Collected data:
- Opening Delimiter -

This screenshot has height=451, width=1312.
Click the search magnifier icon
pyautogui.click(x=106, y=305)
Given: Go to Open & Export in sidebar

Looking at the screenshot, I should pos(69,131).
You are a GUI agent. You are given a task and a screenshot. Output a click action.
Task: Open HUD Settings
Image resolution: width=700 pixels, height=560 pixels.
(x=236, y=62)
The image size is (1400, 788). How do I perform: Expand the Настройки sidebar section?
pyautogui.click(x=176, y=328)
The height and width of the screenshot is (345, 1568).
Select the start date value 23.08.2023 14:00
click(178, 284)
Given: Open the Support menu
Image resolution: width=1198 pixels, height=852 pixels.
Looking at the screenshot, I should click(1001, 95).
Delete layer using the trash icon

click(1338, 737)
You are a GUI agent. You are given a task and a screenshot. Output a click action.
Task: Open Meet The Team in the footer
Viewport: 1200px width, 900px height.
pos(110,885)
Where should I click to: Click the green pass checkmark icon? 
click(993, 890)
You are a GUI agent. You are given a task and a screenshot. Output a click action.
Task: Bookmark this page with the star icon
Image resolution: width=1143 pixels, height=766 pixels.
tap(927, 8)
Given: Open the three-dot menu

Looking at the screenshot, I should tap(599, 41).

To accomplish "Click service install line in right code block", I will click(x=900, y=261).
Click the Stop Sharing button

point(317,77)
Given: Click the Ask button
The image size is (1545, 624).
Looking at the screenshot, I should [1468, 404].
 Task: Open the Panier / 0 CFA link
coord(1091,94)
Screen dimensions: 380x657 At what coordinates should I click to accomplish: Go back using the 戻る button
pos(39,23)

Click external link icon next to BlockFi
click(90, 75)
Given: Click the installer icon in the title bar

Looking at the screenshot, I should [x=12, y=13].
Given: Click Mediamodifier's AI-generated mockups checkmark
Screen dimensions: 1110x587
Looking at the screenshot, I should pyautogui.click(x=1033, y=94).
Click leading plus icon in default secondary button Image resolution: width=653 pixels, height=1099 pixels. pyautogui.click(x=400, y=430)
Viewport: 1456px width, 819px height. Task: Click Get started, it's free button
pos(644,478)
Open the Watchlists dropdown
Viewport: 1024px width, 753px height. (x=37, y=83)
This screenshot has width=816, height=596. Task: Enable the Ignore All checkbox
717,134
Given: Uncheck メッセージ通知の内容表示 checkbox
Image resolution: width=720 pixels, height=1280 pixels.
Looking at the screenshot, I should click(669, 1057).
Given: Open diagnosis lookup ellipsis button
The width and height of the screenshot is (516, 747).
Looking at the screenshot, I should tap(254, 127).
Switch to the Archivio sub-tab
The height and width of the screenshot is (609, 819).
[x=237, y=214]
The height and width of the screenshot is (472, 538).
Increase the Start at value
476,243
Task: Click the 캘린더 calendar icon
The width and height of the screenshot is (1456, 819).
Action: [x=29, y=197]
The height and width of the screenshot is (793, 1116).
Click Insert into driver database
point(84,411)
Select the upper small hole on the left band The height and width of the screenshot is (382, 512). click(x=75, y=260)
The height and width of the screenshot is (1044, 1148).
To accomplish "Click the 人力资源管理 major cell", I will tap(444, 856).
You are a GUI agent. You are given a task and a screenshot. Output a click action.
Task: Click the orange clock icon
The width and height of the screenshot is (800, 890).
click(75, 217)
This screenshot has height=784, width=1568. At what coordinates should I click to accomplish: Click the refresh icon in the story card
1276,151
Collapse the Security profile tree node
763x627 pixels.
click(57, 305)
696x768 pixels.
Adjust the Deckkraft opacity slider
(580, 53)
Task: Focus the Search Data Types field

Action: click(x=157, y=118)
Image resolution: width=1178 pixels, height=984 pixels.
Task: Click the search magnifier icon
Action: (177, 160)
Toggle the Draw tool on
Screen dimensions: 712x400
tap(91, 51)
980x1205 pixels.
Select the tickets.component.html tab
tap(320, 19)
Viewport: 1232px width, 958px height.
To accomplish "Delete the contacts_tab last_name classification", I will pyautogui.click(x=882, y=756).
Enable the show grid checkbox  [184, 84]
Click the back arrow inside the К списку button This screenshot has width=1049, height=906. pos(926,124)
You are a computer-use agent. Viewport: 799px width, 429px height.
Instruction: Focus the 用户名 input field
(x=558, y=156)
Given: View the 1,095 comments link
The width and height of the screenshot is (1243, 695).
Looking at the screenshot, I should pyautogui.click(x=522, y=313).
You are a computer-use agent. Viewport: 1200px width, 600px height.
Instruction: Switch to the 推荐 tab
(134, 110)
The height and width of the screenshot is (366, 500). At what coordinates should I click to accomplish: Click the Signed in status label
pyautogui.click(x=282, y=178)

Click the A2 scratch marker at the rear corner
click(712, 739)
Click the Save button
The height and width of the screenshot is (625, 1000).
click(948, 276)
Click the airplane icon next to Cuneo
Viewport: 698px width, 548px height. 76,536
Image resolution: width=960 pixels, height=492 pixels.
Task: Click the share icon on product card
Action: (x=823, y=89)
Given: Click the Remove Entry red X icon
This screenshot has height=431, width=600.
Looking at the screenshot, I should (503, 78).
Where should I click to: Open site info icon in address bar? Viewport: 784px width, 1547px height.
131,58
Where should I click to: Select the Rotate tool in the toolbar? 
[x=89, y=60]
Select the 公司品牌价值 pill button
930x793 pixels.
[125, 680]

- Closing Delimiter -

**Work order**
Once more, write out all of the entries above exactly.

**Task solution**
This screenshot has height=451, width=1312.
Click the search magnifier icon
pyautogui.click(x=106, y=305)
Given: Go to Open & Export in sidebar

Looking at the screenshot, I should pos(69,131).
You are a GUI agent. You are given a task and a screenshot. Output a click action.
Task: Open HUD Settings
Image resolution: width=700 pixels, height=560 pixels.
(x=236, y=62)
The image size is (1400, 788). How do I perform: Expand the Настройки sidebar section?
pyautogui.click(x=176, y=328)
The height and width of the screenshot is (345, 1568).
Select the start date value 23.08.2023 14:00
click(178, 284)
Given: Open the Support menu
Image resolution: width=1198 pixels, height=852 pixels.
Looking at the screenshot, I should click(1001, 95).
Delete layer using the trash icon

click(1338, 737)
You are a GUI agent. You are given a task and a screenshot. Output a click action.
Task: Open Meet The Team in the footer
Viewport: 1200px width, 900px height.
pos(110,885)
Where should I click to: Click the green pass checkmark icon? 
click(993, 890)
You are a GUI agent. You are given a task and a screenshot. Output a click action.
Task: Bookmark this page with the star icon
Image resolution: width=1143 pixels, height=766 pixels.
tap(927, 8)
Given: Open the three-dot menu

Looking at the screenshot, I should tap(599, 41).

To accomplish "Click service install line in right code block", I will click(x=900, y=261).
Click the Stop Sharing button

point(317,77)
Given: Click the Ask button
The image size is (1545, 624).
Looking at the screenshot, I should [1468, 404].
 Task: Open the Panier / 0 CFA link
coord(1091,94)
Screen dimensions: 380x657 At what coordinates should I click to accomplish: Go back using the 戻る button
pos(39,23)

Click external link icon next to BlockFi
click(90, 75)
Given: Click the installer icon in the title bar

Looking at the screenshot, I should [x=12, y=13].
Given: Click Mediamodifier's AI-generated mockups checkmark
Screen dimensions: 1110x587
Looking at the screenshot, I should pyautogui.click(x=1033, y=94).
Click leading plus icon in default secondary button Image resolution: width=653 pixels, height=1099 pixels. pyautogui.click(x=400, y=430)
Viewport: 1456px width, 819px height. Task: Click Get started, it's free button
pos(644,478)
Open the Watchlists dropdown
Viewport: 1024px width, 753px height. (x=37, y=83)
This screenshot has width=816, height=596. Task: Enable the Ignore All checkbox
717,134
Given: Uncheck メッセージ通知の内容表示 checkbox
Image resolution: width=720 pixels, height=1280 pixels.
Looking at the screenshot, I should click(669, 1057).
Given: Open diagnosis lookup ellipsis button
The width and height of the screenshot is (516, 747).
Looking at the screenshot, I should tap(254, 127).
Switch to the Archivio sub-tab
The height and width of the screenshot is (609, 819).
[x=237, y=214]
The height and width of the screenshot is (472, 538).
Increase the Start at value
476,243
Task: Click the 캘린더 calendar icon
The width and height of the screenshot is (1456, 819).
Action: [x=29, y=197]
The height and width of the screenshot is (793, 1116).
Click Insert into driver database
point(84,411)
Select the upper small hole on the left band The height and width of the screenshot is (382, 512). click(x=75, y=260)
The height and width of the screenshot is (1044, 1148).
To accomplish "Click the 人力资源管理 major cell", I will tap(444, 856).
You are a GUI agent. You are given a task and a screenshot. Output a click action.
Task: Click the orange clock icon
The width and height of the screenshot is (800, 890).
click(75, 217)
This screenshot has height=784, width=1568. At what coordinates should I click to accomplish: Click the refresh icon in the story card
1276,151
Collapse the Security profile tree node
763x627 pixels.
click(57, 305)
696x768 pixels.
Adjust the Deckkraft opacity slider
(580, 53)
Task: Focus the Search Data Types field

Action: click(x=157, y=118)
Image resolution: width=1178 pixels, height=984 pixels.
Task: Click the search magnifier icon
Action: (177, 160)
Toggle the Draw tool on
Screen dimensions: 712x400
tap(91, 51)
980x1205 pixels.
Select the tickets.component.html tab
tap(320, 19)
Viewport: 1232px width, 958px height.
To accomplish "Delete the contacts_tab last_name classification", I will pyautogui.click(x=882, y=756).
Enable the show grid checkbox  [184, 84]
Click the back arrow inside the К списку button This screenshot has width=1049, height=906. pos(926,124)
You are a computer-use agent. Viewport: 799px width, 429px height.
Instruction: Focus the 用户名 input field
(x=558, y=156)
Given: View the 1,095 comments link
The width and height of the screenshot is (1243, 695).
Looking at the screenshot, I should pyautogui.click(x=522, y=313).
You are a computer-use agent. Viewport: 1200px width, 600px height.
Instruction: Switch to the 推荐 tab
(134, 110)
The height and width of the screenshot is (366, 500). At what coordinates should I click to accomplish: Click the Signed in status label
pyautogui.click(x=282, y=178)

Click the A2 scratch marker at the rear corner
click(712, 739)
Click the Save button
The height and width of the screenshot is (625, 1000).
click(948, 276)
Click the airplane icon next to Cuneo
Viewport: 698px width, 548px height. 76,536
Image resolution: width=960 pixels, height=492 pixels.
Task: Click the share icon on product card
Action: (x=823, y=89)
Given: Click the Remove Entry red X icon
This screenshot has height=431, width=600.
Looking at the screenshot, I should (503, 78).
Where should I click to: Open site info icon in address bar? Viewport: 784px width, 1547px height.
131,58
Where should I click to: Select the Rotate tool in the toolbar? 
[x=89, y=60]
Select the 公司品牌价值 pill button
930x793 pixels.
[125, 680]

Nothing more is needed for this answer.